The Visual Arts Lecture Series presents talks by leading Canadian and international artists, curators, and academics.
Join Heather Davis, lead faculty for the program, Ecologies of Precarious Abundance: Queer Life and Natures, for this talk.
Heather Davis is a writer, researcher and teacher whose work draws on feminist and queer theory to examine ecology, materiality, and contemporary art in the context of settler colonialism. She is an assistant professor of Culture and Media at The New School. Her most recent book, Plastic Matter (Duke University Press, 2022), re-examines materiality in light of plastic’s saturation. Davis is also a member of the Synthetic Collective, an interdisciplinary team of scientists, humanities scholars, and artists, who investigate and make visible plastic pollution in the Great Lakes. She was the co-curator of Plastic Entanglements: Ecology, Aesthetics, Materials (on view at the Palmer Museum of Art, the Jordan Schnitzer Museum of Art, Smith College, and the Chazen Museum of Art, 2018-2020).
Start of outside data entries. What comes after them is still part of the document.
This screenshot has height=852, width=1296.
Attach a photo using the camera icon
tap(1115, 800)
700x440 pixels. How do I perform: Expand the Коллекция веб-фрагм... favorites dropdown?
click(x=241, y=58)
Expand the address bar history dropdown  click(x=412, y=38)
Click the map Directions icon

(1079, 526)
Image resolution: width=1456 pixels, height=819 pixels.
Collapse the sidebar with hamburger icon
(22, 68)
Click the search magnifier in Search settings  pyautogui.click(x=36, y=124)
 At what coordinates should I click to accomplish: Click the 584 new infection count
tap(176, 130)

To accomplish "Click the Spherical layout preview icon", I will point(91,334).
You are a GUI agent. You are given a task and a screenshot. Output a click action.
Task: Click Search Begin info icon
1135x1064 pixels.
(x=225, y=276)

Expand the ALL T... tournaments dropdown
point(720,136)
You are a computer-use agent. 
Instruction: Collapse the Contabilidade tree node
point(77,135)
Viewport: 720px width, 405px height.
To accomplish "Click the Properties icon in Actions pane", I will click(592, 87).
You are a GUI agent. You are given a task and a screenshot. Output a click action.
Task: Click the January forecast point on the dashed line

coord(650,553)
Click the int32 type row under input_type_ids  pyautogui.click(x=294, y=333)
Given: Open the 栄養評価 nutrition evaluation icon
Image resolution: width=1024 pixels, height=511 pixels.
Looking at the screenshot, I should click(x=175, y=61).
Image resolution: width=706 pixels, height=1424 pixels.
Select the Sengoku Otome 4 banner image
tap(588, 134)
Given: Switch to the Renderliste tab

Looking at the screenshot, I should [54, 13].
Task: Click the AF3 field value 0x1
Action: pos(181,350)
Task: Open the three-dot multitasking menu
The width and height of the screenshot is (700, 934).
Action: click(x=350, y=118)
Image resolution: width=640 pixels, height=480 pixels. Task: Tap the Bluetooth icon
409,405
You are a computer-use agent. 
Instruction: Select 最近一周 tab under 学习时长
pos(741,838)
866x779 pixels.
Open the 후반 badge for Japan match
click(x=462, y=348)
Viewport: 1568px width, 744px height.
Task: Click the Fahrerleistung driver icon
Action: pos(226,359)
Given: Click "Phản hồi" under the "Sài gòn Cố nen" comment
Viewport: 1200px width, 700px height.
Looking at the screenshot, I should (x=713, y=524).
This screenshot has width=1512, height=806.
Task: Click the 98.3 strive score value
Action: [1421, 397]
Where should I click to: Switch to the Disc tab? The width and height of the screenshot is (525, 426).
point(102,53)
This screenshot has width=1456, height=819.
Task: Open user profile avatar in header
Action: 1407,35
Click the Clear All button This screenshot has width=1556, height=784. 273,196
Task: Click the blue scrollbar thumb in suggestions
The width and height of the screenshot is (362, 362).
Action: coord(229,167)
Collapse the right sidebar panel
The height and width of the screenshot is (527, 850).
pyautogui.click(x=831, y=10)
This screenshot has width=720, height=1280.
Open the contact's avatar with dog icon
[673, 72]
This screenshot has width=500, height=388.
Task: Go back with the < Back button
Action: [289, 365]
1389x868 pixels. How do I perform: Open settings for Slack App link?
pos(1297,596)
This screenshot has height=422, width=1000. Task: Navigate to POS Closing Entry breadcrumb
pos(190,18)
Davis has written widely for art and academic publications on questions of contemporary art, politics, and ecology, and has lectured internationally, including at the MoMA and Columbia, both New York; MIT, Cambridge; Sonic Acts Academy, Amsterdam; Transmediale, Berlin; Ashkal Alwan, Beirut; the National Gallery of Canada, Ottawa; and the Yinchuan Biennale. She is the co-editor of Art in the Anthropocene: Encounters Among Aesthetics, Politics, Environments and Epistemologies (Open Humanities Press, 2015) and editor of Desire Change: Contemporary Feminist Art in Canada (MAWA and McGill Queen’s UP, 2017). Davis' work has been supported through numerous fellowships including the Institute for Advanced Study, Princeton, a GIDEST faculty fellowship at The New School, a Mellon Visiting Scholar in the Environmental Humanities at the Center for Environmental Futures, University of Oregon, a Critical Studies Teaching Fellowship at the Cranbrook Academy of Art, and a Mellon Postdoctoral Fellow at Institute for the Arts and Humanities, Pennsylvania State University.
This program is generously supported by the Gail and Stephen A. Jarislowsky Outstanding Artist program.